- taṁ baddhaṁ vāruṇaiḥ pāśair
- bhagavān āha vāmanaḥ
- naṣṭa-śriyaṁ sthira-prajñam
- udāra-yaśasaṁ nṛpa
tam—unto him; baddham—who was so arrested; vāruṇaiḥ pāśaiḥ—by the ropes of Varuṇa; bhagavān—the Supreme Personality of Godhead; āha—said; vāmanaḥ—Vāmanadeva; naṣṭa-śriyam—unto Bali Mahārāja, who had lost his bodily luster; sthira-prajñam—but was all the same determined in his decision; udāra-yaśasam—the most magnanimous and celebrated; nṛpa—O King.

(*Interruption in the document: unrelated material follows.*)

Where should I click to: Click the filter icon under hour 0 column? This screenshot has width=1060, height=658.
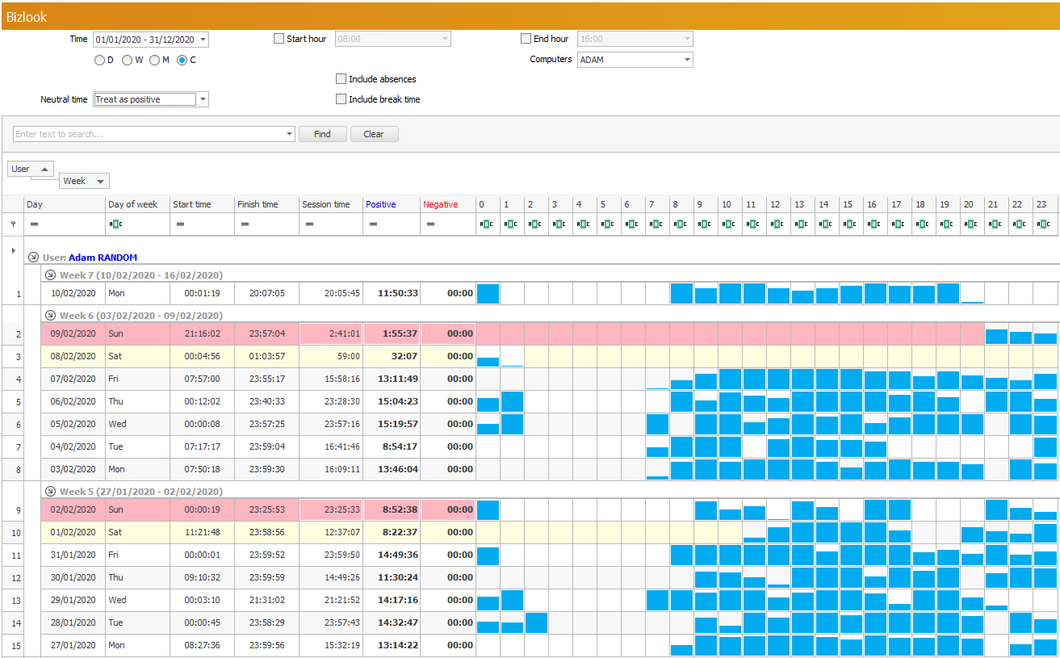tap(487, 224)
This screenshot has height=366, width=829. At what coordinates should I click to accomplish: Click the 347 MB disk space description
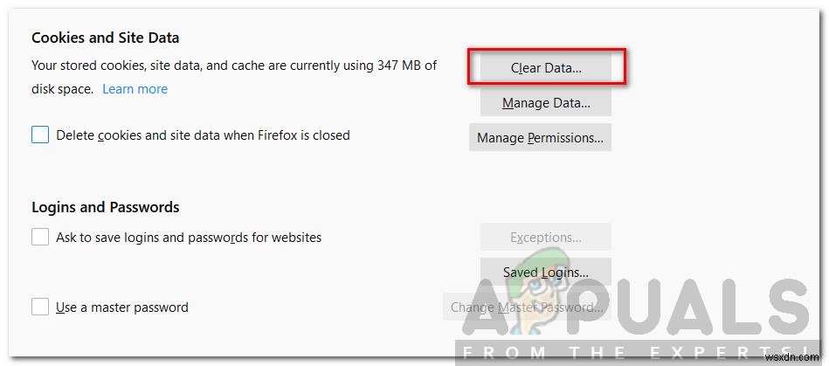tap(233, 66)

O King, the Supreme Personality of Godhead, Vāmanadeva, then spoke to Bali Mahārāja, the most liberal and celebrated personality whom He had arrested with the ropes of Varuṇa. Bali Mahārāja had lost all bodily luster, but he was nonetheless fixed in his determination.

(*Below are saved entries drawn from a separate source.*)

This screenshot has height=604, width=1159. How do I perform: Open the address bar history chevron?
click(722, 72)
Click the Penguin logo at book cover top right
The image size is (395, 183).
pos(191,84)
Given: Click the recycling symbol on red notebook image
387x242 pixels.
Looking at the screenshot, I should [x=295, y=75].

When one is bereft of all his possessions, he is certainly reduced in bodily luster. But although Bali Mahārāja had lost everything, he was fixed in his determination to satisfy Vāmanadeva, the Supreme Personality of Godhead. In Bhagavad-gītā, such a person is called sthita-prajña. A pure devotee is never deviated from the service of the Lord, despite all difficulties and impediments offered by the illusory energy. Generally men who have wealth and opulence are famous, but Bali Mahārāja became famous for all time by being deprived of all his possessions. This is the special mercy of the Supreme Personality of Godhead toward His devotees. The Lord says, yasyāham anugṛhṇāmi hariṣye tad-dhanaṁ śanaiḥ (SB 10.88.8). As the first installment of His special favor, the Lord takes away all the possessions of His devotee. A devotee, however, is never disturbed by such a loss. He continues his service, and the Lord amply rewards him, beyond the expectations of any common man.